# Exercise brief
Your reply should be the following data, copied exactly.

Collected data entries
[Start of Attachment]

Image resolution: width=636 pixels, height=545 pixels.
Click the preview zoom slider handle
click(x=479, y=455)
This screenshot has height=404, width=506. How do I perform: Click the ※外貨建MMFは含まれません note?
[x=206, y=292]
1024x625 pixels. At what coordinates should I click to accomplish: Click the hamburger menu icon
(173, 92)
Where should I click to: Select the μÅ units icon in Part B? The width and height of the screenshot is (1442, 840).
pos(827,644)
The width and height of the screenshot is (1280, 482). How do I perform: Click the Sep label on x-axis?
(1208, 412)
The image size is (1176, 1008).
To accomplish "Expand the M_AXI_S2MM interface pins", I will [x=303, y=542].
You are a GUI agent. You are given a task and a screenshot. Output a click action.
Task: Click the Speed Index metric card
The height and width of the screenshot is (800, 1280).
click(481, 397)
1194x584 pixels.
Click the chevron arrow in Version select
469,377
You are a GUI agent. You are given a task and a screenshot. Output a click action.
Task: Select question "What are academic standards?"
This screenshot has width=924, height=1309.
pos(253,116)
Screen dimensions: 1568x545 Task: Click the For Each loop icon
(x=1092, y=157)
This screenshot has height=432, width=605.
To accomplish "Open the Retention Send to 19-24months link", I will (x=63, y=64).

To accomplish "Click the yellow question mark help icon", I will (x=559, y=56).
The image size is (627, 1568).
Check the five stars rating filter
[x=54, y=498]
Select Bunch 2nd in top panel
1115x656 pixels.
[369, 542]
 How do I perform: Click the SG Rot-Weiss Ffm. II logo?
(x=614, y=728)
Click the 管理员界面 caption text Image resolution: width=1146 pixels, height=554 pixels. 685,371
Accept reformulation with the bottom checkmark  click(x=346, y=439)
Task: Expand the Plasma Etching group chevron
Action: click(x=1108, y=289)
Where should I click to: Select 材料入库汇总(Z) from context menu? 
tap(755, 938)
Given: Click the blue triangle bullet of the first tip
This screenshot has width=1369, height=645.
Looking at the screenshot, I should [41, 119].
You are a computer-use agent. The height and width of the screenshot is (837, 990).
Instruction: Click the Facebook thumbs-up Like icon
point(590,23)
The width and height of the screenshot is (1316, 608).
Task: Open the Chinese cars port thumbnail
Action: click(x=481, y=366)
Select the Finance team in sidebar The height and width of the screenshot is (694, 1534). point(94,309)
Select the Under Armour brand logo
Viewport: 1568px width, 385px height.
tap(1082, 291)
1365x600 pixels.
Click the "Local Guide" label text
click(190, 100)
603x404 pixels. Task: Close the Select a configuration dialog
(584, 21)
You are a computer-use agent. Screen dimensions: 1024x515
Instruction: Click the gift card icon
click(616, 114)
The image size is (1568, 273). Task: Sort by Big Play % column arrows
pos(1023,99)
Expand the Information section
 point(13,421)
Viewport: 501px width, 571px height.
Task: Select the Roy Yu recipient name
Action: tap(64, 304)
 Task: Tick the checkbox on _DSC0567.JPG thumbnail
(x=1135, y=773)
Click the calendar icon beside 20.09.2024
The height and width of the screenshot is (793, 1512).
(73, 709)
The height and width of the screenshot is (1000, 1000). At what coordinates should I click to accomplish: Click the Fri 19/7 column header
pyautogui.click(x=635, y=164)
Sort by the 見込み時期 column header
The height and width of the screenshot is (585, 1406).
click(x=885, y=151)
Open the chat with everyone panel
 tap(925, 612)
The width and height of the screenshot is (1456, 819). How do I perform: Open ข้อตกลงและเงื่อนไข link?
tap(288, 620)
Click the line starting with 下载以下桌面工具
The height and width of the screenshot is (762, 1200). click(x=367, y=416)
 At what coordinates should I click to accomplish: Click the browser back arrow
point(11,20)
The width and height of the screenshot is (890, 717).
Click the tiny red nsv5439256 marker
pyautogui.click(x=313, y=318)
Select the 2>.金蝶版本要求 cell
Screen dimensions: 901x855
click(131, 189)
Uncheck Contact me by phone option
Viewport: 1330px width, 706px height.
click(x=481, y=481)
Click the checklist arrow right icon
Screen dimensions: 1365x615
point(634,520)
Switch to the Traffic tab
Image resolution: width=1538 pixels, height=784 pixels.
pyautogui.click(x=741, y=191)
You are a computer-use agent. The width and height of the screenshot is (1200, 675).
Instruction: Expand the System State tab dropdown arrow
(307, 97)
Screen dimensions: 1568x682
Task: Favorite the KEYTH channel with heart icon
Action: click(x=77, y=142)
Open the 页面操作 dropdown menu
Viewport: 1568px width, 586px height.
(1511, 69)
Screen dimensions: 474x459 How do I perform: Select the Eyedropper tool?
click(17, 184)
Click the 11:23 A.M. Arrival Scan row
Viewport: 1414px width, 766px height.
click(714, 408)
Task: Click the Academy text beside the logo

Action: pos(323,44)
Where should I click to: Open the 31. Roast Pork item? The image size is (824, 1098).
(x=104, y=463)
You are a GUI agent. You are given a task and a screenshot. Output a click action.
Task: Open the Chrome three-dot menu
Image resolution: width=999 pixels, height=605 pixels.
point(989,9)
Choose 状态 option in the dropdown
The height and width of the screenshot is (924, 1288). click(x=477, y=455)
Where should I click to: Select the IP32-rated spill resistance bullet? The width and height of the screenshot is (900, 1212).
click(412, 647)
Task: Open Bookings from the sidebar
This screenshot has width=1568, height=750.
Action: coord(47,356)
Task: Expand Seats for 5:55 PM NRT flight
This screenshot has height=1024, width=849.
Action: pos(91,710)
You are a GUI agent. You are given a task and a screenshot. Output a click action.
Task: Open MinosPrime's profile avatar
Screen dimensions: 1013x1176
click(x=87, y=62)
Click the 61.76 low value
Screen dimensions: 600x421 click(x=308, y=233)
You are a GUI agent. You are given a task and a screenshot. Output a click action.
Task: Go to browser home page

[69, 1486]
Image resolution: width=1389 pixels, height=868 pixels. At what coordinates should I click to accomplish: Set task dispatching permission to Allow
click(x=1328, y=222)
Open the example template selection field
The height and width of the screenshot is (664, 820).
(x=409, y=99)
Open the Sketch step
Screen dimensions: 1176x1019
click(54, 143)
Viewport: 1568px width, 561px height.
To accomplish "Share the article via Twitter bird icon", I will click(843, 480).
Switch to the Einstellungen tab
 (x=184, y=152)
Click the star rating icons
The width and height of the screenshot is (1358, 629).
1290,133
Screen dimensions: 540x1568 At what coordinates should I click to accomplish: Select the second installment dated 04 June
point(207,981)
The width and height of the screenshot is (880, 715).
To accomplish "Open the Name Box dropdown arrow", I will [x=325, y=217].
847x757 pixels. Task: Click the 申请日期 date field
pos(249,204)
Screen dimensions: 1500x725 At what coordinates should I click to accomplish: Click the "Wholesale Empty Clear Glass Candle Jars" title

[End of Attachment]

# Output of the task
Image resolution: width=636 pixels, height=545 pixels.
Click the preview zoom slider handle
click(x=479, y=455)
This screenshot has height=404, width=506. How do I perform: Click the ※外貨建MMFは含まれません note?
[x=206, y=292]
1024x625 pixels. At what coordinates should I click to accomplish: Click the hamburger menu icon
(173, 92)
Where should I click to: Select the μÅ units icon in Part B? The width and height of the screenshot is (1442, 840).
pos(827,644)
The width and height of the screenshot is (1280, 482). How do I perform: Click the Sep label on x-axis?
(1208, 412)
The image size is (1176, 1008).
To accomplish "Expand the M_AXI_S2MM interface pins", I will [x=303, y=542].
You are a GUI agent. You are given a task and a screenshot. Output a click action.
Task: Click the Speed Index metric card
The height and width of the screenshot is (800, 1280).
click(481, 397)
1194x584 pixels.
Click the chevron arrow in Version select
469,377
You are a GUI agent. You are given a task and a screenshot. Output a click action.
Task: Select question "What are academic standards?"
This screenshot has width=924, height=1309.
pos(253,116)
Screen dimensions: 1568x545 Task: Click the For Each loop icon
(x=1092, y=157)
This screenshot has height=432, width=605.
To accomplish "Open the Retention Send to 19-24months link", I will (x=63, y=64).

To accomplish "Click the yellow question mark help icon", I will (x=559, y=56).
The image size is (627, 1568).
Check the five stars rating filter
[x=54, y=498]
Select Bunch 2nd in top panel
1115x656 pixels.
[369, 542]
 How do I perform: Click the SG Rot-Weiss Ffm. II logo?
(x=614, y=728)
Click the 管理员界面 caption text Image resolution: width=1146 pixels, height=554 pixels. 685,371
Accept reformulation with the bottom checkmark  click(x=346, y=439)
Task: Expand the Plasma Etching group chevron
Action: click(x=1108, y=289)
Where should I click to: Select 材料入库汇总(Z) from context menu? 
tap(755, 938)
Given: Click the blue triangle bullet of the first tip
This screenshot has width=1369, height=645.
Looking at the screenshot, I should [41, 119].
You are a computer-use agent. The height and width of the screenshot is (837, 990).
Instruction: Click the Facebook thumbs-up Like icon
point(590,23)
The width and height of the screenshot is (1316, 608).
Task: Open the Chinese cars port thumbnail
Action: click(x=481, y=366)
Select the Finance team in sidebar The height and width of the screenshot is (694, 1534). point(94,309)
Select the Under Armour brand logo
Viewport: 1568px width, 385px height.
tap(1082, 291)
1365x600 pixels.
Click the "Local Guide" label text
click(190, 100)
603x404 pixels. Task: Close the Select a configuration dialog
(584, 21)
You are a computer-use agent. Screen dimensions: 1024x515
Instruction: Click the gift card icon
click(616, 114)
The image size is (1568, 273). Task: Sort by Big Play % column arrows
pos(1023,99)
Expand the Information section
 point(13,421)
Viewport: 501px width, 571px height.
Task: Select the Roy Yu recipient name
Action: tap(64, 304)
 Task: Tick the checkbox on _DSC0567.JPG thumbnail
(x=1135, y=773)
Click the calendar icon beside 20.09.2024
The height and width of the screenshot is (793, 1512).
(73, 709)
The height and width of the screenshot is (1000, 1000). At what coordinates should I click to accomplish: Click the Fri 19/7 column header
pyautogui.click(x=635, y=164)
Sort by the 見込み時期 column header
The height and width of the screenshot is (585, 1406).
click(x=885, y=151)
Open the chat with everyone panel
 tap(925, 612)
The width and height of the screenshot is (1456, 819). How do I perform: Open ข้อตกลงและเงื่อนไข link?
tap(288, 620)
Click the line starting with 下载以下桌面工具
The height and width of the screenshot is (762, 1200). click(x=367, y=416)
 At what coordinates should I click to accomplish: Click the browser back arrow
point(11,20)
The width and height of the screenshot is (890, 717).
Click the tiny red nsv5439256 marker
pyautogui.click(x=313, y=318)
Select the 2>.金蝶版本要求 cell
Screen dimensions: 901x855
click(131, 189)
Uncheck Contact me by phone option
Viewport: 1330px width, 706px height.
click(x=481, y=481)
Click the checklist arrow right icon
Screen dimensions: 1365x615
point(634,520)
Switch to the Traffic tab
Image resolution: width=1538 pixels, height=784 pixels.
pyautogui.click(x=741, y=191)
You are a computer-use agent. The width and height of the screenshot is (1200, 675).
Instruction: Expand the System State tab dropdown arrow
(307, 97)
Screen dimensions: 1568x682
Task: Favorite the KEYTH channel with heart icon
Action: click(x=77, y=142)
Open the 页面操作 dropdown menu
Viewport: 1568px width, 586px height.
(1511, 69)
Screen dimensions: 474x459 How do I perform: Select the Eyedropper tool?
click(17, 184)
Click the 11:23 A.M. Arrival Scan row
Viewport: 1414px width, 766px height.
click(714, 408)
Task: Click the Academy text beside the logo

Action: pos(323,44)
Where should I click to: Open the 31. Roast Pork item? The image size is (824, 1098).
(x=104, y=463)
You are a GUI agent. You are given a task and a screenshot. Output a click action.
Task: Open the Chrome three-dot menu
Image resolution: width=999 pixels, height=605 pixels.
point(989,9)
Choose 状态 option in the dropdown
The height and width of the screenshot is (924, 1288). click(x=477, y=455)
Where should I click to: Select the IP32-rated spill resistance bullet? The width and height of the screenshot is (900, 1212).
click(412, 647)
Task: Open Bookings from the sidebar
This screenshot has width=1568, height=750.
Action: coord(47,356)
Task: Expand Seats for 5:55 PM NRT flight
This screenshot has height=1024, width=849.
Action: pos(91,710)
You are a GUI agent. You are given a task and a screenshot. Output a click action.
Task: Open MinosPrime's profile avatar
Screen dimensions: 1013x1176
click(x=87, y=62)
Click the 61.76 low value
Screen dimensions: 600x421 click(x=308, y=233)
You are a GUI agent. You are given a task and a screenshot. Output a click action.
Task: Go to browser home page

[69, 1486]
Image resolution: width=1389 pixels, height=868 pixels. At what coordinates should I click to accomplish: Set task dispatching permission to Allow
click(x=1328, y=222)
Open the example template selection field
The height and width of the screenshot is (664, 820).
(x=409, y=99)
Open the Sketch step
Screen dimensions: 1176x1019
click(54, 143)
Viewport: 1568px width, 561px height.
To accomplish "Share the article via Twitter bird icon", I will click(843, 480).
Switch to the Einstellungen tab
 (x=184, y=152)
Click the star rating icons
The width and height of the screenshot is (1358, 629).
1290,133
Screen dimensions: 540x1568 At what coordinates should I click to accomplish: Select the second installment dated 04 June
point(207,981)
The width and height of the screenshot is (880, 715).
To accomplish "Open the Name Box dropdown arrow", I will [x=325, y=217].
847x757 pixels. Task: Click the 申请日期 date field
pos(249,204)
Screen dimensions: 1500x725 At what coordinates should I click to accomplish: Click the "Wholesale Empty Clear Glass Candle Jars" title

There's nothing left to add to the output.